§ **What you need to do**: The stretch wanted below opens at the line containing "Given: Expand the" and closes at the line containing "This screenshot has width=1358, height=896.". Please return it exactly, with no other lines.

§ **Data under study**:

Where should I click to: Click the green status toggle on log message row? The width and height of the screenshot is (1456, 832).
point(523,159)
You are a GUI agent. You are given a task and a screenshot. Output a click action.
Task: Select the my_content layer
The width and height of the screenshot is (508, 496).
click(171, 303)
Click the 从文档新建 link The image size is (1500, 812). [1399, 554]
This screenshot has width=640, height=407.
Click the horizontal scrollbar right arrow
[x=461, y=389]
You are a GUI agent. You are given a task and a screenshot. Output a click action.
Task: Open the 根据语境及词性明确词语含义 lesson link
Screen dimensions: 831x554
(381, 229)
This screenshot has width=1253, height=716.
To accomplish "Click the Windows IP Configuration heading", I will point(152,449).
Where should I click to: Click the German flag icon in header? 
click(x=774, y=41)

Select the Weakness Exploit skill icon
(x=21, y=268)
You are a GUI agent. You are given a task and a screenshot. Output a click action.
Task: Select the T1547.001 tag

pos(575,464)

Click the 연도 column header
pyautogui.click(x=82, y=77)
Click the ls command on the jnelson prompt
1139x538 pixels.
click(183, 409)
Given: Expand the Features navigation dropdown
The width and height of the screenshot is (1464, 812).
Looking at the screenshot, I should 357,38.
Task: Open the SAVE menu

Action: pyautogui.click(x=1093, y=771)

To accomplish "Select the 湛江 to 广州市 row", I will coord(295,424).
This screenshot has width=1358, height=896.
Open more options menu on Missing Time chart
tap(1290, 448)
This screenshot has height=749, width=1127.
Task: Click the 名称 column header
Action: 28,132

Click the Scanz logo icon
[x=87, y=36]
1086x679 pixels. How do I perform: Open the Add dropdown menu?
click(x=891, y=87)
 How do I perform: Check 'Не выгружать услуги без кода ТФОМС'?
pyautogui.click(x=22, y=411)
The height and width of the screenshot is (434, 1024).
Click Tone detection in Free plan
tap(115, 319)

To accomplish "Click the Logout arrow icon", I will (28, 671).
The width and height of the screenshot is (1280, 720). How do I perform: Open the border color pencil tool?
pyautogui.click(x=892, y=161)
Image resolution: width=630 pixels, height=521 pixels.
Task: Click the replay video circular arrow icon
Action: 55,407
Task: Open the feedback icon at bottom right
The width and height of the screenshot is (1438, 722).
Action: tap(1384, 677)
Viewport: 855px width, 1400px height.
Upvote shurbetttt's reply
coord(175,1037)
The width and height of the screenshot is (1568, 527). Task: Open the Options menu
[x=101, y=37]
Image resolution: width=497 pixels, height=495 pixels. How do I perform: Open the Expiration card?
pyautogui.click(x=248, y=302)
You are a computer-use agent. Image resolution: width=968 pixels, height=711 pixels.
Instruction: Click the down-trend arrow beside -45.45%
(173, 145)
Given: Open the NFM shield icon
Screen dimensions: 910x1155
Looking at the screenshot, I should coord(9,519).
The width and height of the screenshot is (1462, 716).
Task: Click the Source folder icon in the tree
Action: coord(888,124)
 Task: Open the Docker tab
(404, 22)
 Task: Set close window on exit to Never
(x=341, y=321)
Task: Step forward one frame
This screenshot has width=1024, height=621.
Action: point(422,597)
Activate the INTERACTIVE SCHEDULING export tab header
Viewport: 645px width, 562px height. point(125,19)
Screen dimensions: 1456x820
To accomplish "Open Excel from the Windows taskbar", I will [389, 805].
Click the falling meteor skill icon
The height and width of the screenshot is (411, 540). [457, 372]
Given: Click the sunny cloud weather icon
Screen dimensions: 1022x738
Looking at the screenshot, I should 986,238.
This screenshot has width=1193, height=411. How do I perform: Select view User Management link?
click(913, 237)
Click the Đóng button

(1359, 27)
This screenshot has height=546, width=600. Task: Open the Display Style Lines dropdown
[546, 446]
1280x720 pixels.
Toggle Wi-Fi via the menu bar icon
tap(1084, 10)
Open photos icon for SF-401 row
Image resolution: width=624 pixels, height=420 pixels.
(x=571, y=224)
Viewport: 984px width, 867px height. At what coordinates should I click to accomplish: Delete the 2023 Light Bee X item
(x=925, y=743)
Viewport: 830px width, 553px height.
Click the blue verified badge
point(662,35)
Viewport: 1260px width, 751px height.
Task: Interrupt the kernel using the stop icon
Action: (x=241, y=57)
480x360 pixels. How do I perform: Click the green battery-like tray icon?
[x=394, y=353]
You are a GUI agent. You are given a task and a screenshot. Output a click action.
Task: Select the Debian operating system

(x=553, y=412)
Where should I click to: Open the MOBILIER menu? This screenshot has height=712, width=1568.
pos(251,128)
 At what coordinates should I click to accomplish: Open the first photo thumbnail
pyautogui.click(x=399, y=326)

§ **Task result**:
Given: Expand the Features navigation dropdown
The width and height of the screenshot is (1464, 812).
Looking at the screenshot, I should 357,38.
Task: Open the SAVE menu

Action: pyautogui.click(x=1093, y=771)

To accomplish "Select the 湛江 to 广州市 row", I will coord(295,424).
This screenshot has width=1358, height=896.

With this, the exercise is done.